After uncovering the original paper that had led to the creation of the algorithm — created by a Princeton physics professor for NASA’s Hubble program — and spending some time refining it, the algorithm was rolled out on Whaleshark.org and has been used to identify whale sharks ever since.
“The algorithm was developed around 1984. It was really well ahead of its time in terms of its elegance. There are many computer vision algorithms that have been developed since then, even for whale sharks, that don’t work anywhere near as well. It’s the only one that scales to a global dataset… and reliably identify the right whale shark across 50,000 photos,” Holmberg said.
The system is underpinned by Amazon’s EC2 in the Portland, Oregon region, where Wild Me is based. A public cloud service allows the organisation to scale up and down the servers at its disposal, according to how much computing grunt it needs at any one time.

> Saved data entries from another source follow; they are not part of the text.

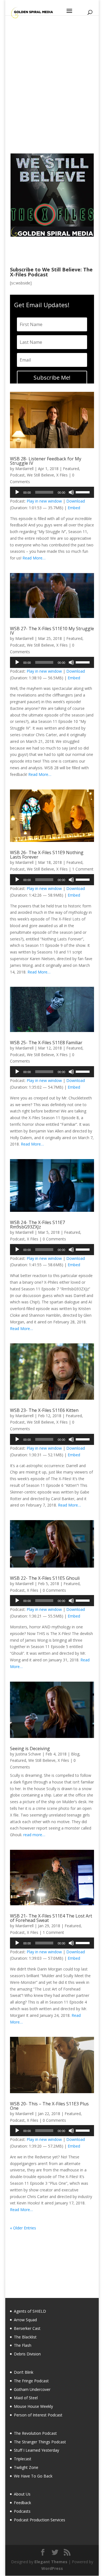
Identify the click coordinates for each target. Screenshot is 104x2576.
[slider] (83, 492)
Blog (75, 1754)
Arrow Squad (25, 2319)
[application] (52, 492)
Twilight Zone (26, 2467)
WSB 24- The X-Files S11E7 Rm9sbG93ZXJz (37, 1224)
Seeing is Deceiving (30, 1748)
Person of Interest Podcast (38, 2415)
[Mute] (71, 492)
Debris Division (27, 2354)
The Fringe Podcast (31, 2380)
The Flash (22, 2345)
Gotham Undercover (32, 2389)
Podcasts (22, 2511)
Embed (74, 507)
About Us (22, 2494)
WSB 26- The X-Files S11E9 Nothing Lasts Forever (46, 854)
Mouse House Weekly (33, 2406)
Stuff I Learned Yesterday (36, 2450)
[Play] (17, 492)
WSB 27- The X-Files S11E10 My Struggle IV (52, 630)
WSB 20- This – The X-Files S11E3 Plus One (49, 2106)
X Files (62, 475)
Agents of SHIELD (30, 2311)
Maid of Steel (26, 2397)
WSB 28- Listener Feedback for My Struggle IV (45, 461)
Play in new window (44, 501)
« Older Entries (23, 2228)
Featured (71, 468)
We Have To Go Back (33, 2476)
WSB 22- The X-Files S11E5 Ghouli (45, 1578)
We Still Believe (40, 475)
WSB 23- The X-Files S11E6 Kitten (44, 1410)
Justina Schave (28, 1754)
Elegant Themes (50, 2561)
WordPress (52, 2568)
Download (75, 501)
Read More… (33, 558)
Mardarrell (24, 468)
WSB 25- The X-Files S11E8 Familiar (46, 1043)
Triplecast (22, 2458)
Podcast (17, 475)
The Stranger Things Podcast (40, 2441)
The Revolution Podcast (35, 2433)
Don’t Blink (23, 2372)
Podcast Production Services (39, 2519)
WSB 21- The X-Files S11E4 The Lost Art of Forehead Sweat (51, 1918)
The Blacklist (25, 2337)
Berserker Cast (27, 2328)
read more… (34, 1834)
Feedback (22, 2502)
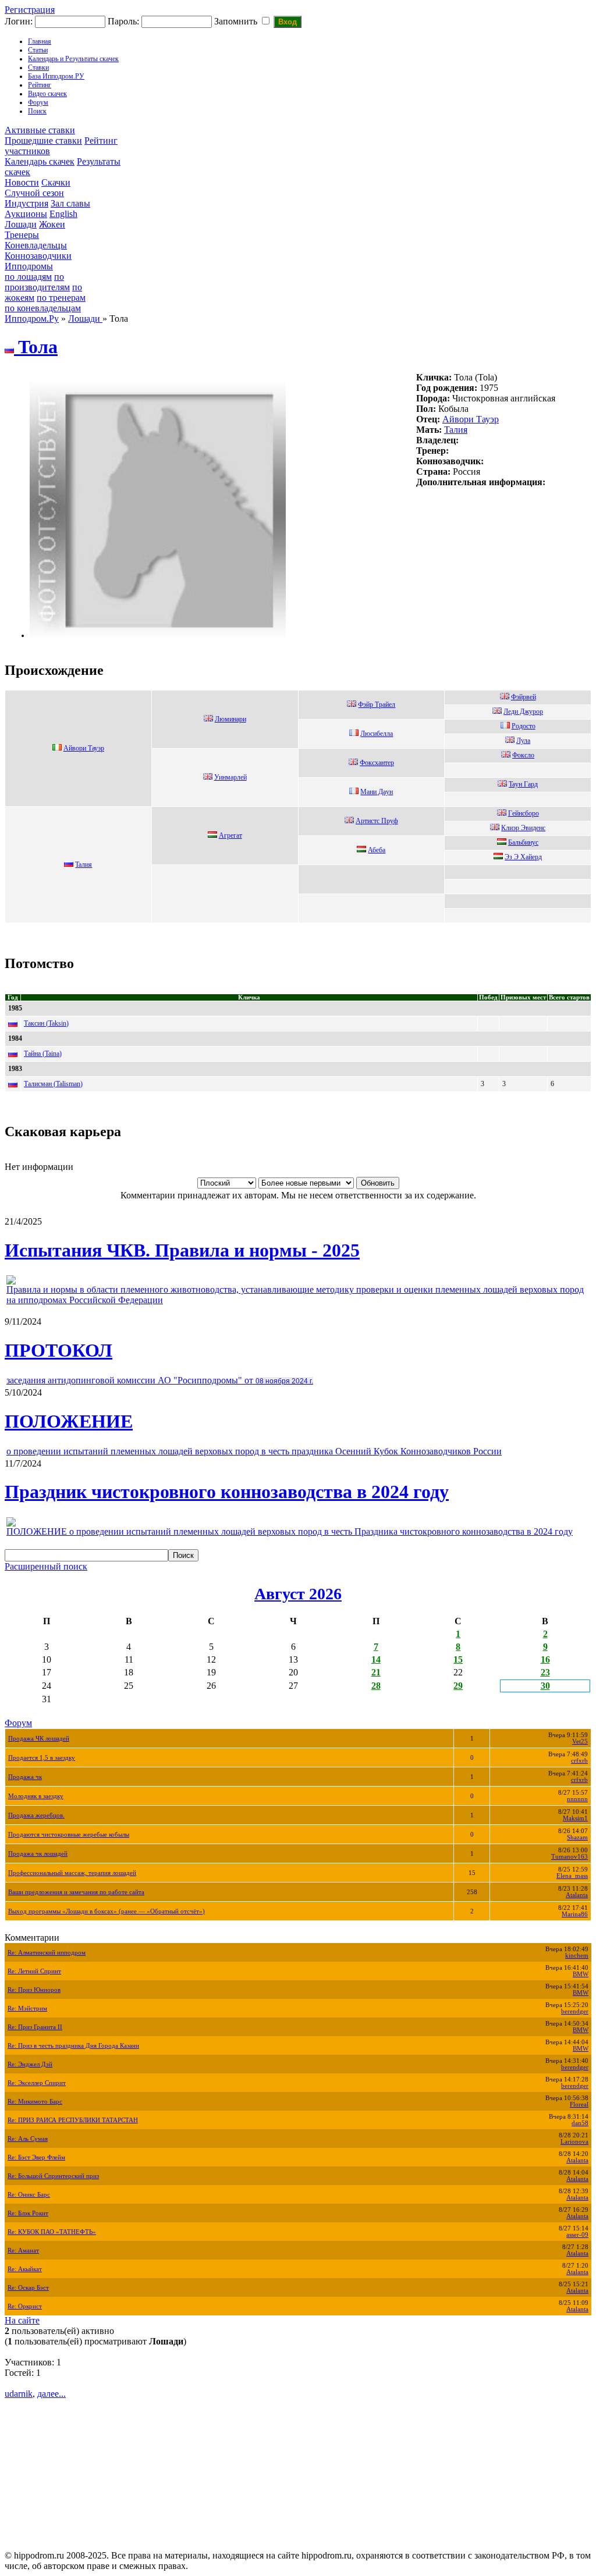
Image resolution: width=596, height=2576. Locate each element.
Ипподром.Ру (32, 318)
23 (545, 1672)
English (63, 214)
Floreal (579, 2104)
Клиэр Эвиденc (523, 828)
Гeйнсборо (523, 813)
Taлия (455, 430)
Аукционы (26, 214)
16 (545, 1659)
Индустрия (26, 203)
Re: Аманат (23, 2250)
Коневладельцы (36, 245)
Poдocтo (523, 726)
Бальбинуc (523, 842)
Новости (22, 182)
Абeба (376, 850)
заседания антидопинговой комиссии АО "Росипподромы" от (159, 1380)
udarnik (19, 2394)
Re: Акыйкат (25, 2269)
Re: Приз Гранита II (35, 2027)
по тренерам (61, 298)
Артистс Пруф (377, 821)
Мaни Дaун (376, 792)
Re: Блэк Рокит (28, 2213)
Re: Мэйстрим (27, 2008)
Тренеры (22, 235)
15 (458, 1659)
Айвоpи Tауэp (470, 419)
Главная (39, 41)
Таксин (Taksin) (46, 1023)
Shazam (577, 1837)
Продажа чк (25, 1777)
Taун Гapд (523, 784)
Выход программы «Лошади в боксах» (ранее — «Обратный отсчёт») (106, 1911)
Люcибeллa (376, 734)
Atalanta (577, 1895)
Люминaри (230, 719)
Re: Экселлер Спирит (37, 2083)
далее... (51, 2394)
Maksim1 (575, 1818)
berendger (574, 2011)
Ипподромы (29, 266)
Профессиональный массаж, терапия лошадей (72, 1873)
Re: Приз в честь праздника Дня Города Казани (73, 2046)
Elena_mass (572, 1876)
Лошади (21, 224)
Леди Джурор (523, 711)
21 (376, 1672)
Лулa (523, 740)
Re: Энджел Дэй (30, 2064)
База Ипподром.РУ (56, 76)
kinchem (576, 1955)
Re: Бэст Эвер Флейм (36, 2157)
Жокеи (52, 224)
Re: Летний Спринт (34, 1971)
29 (458, 1686)
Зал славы (70, 203)
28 (376, 1686)
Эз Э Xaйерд (523, 857)
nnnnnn (577, 1799)
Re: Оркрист (25, 2306)
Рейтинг (39, 85)
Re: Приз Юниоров (34, 1990)
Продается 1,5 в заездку (41, 1758)
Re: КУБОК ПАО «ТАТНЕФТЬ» (52, 2232)
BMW (580, 1974)
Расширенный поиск (46, 1566)
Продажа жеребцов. (36, 1815)
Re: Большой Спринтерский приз (53, 2176)
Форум (38, 102)
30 (545, 1686)
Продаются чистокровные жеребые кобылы (68, 1834)
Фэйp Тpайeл (376, 704)
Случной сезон (34, 193)
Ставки (38, 67)
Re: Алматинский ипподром (47, 1952)
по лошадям (28, 277)
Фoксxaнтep (377, 763)
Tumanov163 (569, 1856)
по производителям (37, 282)
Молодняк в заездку (35, 1796)
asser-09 (577, 2235)
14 (376, 1659)
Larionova (574, 2142)
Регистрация (30, 10)
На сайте (22, 2320)
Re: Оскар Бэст (28, 2288)
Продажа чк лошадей (38, 1854)
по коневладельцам (43, 308)
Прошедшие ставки (43, 140)
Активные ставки (40, 130)
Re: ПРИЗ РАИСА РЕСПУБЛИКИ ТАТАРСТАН (73, 2120)
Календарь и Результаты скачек (73, 59)
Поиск (37, 111)
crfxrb (579, 1760)
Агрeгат (230, 835)
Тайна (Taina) (43, 1053)
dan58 (580, 2123)
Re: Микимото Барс (35, 2101)
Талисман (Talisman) (53, 1084)
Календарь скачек (39, 161)
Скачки (55, 182)
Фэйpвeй (523, 697)
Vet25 (580, 1741)
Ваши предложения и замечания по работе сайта (76, 1892)
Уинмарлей (230, 777)
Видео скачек (47, 94)
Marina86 (575, 1914)
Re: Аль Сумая (28, 2139)
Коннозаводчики (38, 256)
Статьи (38, 50)
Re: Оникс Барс (29, 2194)
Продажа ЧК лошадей (38, 1738)
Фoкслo (523, 755)
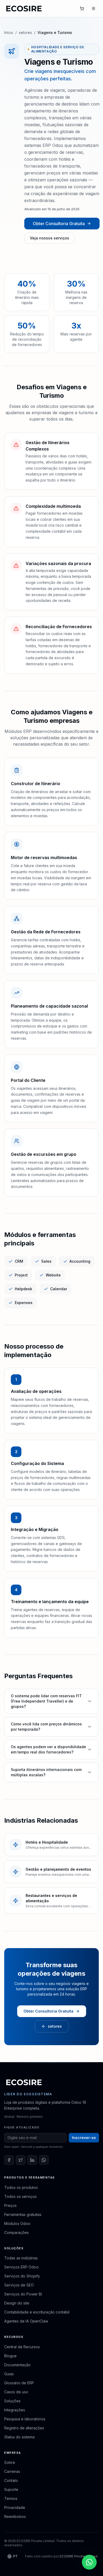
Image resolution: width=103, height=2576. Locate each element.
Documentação (17, 2365)
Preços (10, 2205)
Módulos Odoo (17, 2223)
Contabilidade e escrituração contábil (36, 2312)
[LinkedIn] (32, 2160)
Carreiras (12, 2471)
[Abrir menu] (93, 8)
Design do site (16, 2303)
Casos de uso (16, 2392)
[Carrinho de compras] (82, 8)
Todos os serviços (20, 2196)
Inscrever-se (84, 2137)
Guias (9, 2374)
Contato (11, 2480)
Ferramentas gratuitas (22, 2214)
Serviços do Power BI (23, 2294)
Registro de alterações (24, 2428)
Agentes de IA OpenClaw (26, 2321)
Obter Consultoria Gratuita (59, 223)
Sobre (9, 2462)
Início (8, 32)
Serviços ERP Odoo (21, 2267)
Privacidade (14, 2507)
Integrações (14, 2410)
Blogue (10, 2356)
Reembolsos (15, 2516)
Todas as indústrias (21, 2258)
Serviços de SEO (19, 2285)
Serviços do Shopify (22, 2276)
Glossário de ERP (19, 2383)
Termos (10, 2498)
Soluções (12, 2401)
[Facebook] (9, 2160)
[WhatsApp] (44, 2160)
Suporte (11, 2489)
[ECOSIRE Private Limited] (24, 2082)
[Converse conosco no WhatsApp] (89, 2562)
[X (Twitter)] (20, 2160)
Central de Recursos (22, 2347)
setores (25, 32)
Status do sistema (19, 2437)
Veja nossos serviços (49, 238)
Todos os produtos (21, 2187)
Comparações (16, 2232)
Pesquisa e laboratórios (24, 2419)
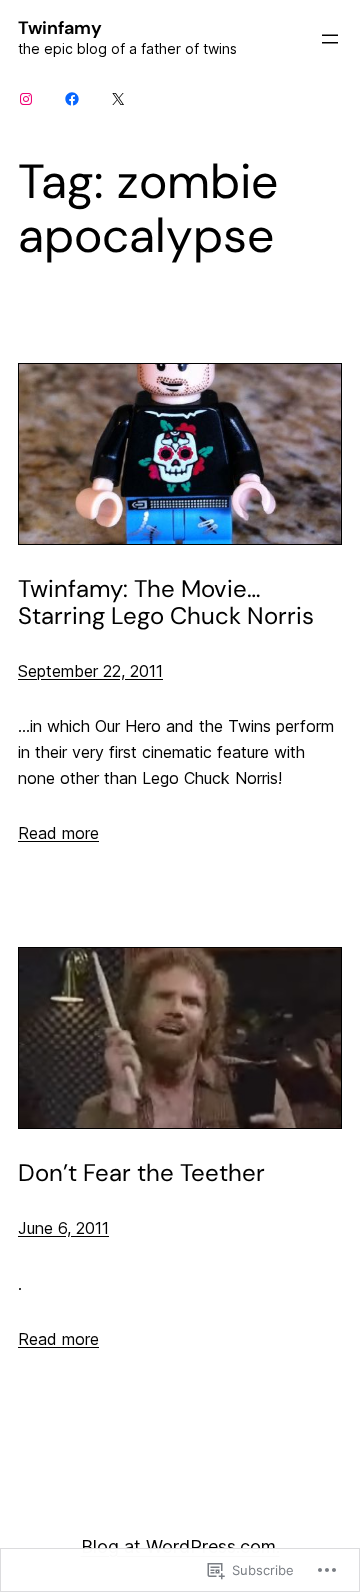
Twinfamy (60, 28)
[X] (118, 99)
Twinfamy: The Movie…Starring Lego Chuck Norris (166, 602)
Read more (58, 833)
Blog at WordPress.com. (180, 1546)
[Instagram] (26, 99)
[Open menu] (330, 39)
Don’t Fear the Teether (141, 1172)
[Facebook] (72, 99)
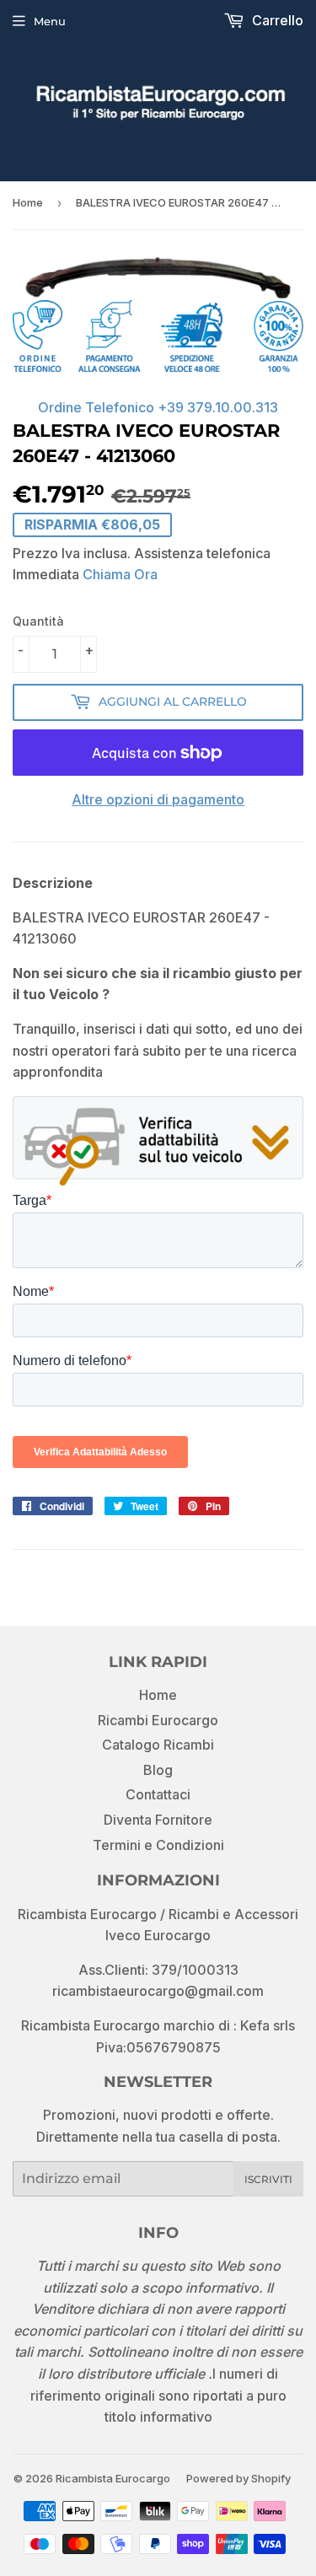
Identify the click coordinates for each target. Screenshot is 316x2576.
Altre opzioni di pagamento (158, 799)
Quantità (38, 621)
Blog (158, 1769)
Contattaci (158, 1794)
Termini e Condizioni (158, 1845)
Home (28, 202)
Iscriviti (268, 2179)
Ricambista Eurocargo (113, 2478)
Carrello (276, 20)
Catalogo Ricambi (158, 1744)
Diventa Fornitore (158, 1819)
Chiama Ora (120, 574)
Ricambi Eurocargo (158, 1720)
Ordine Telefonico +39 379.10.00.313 (158, 407)
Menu (50, 21)
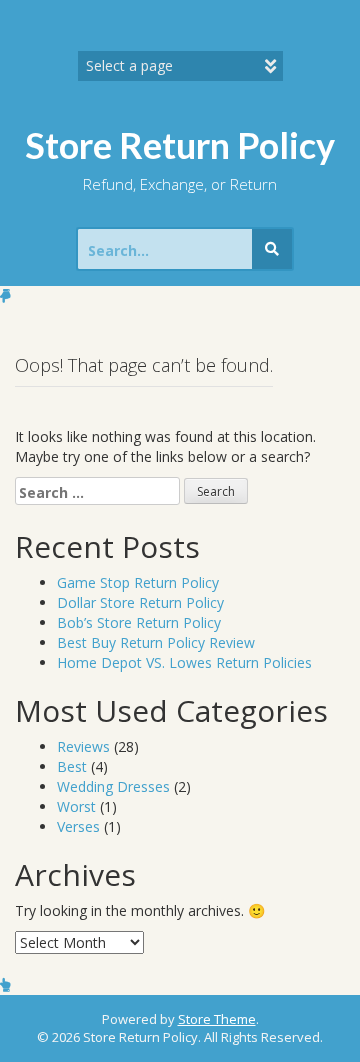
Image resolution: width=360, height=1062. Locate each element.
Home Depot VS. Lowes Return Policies (184, 662)
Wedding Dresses (113, 786)
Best (72, 766)
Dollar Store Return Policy (140, 602)
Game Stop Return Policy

Surprisingly, the hardest part of building a system that can identify a single whale shark from a cast of thousands is the data management layer involved: “getting data into a manageable format so [researchers] can identify individual animals and use computer vision systems, which require good well managed datasets,” Holmberg said.
To deal with the problem, Wild Me built Wildbook, an open source data management framework for use in wildlife and ecology studies.
“In 2003, I didn’t understand how bad the data management challenge for wildlife was, and it still is, 13 years later. Most people who began using Wildbook were migrating off of 1990s desktop applications — off of Access, off of Excel — which don’t allow them to share data, pool data, collect data from citizen scientists.”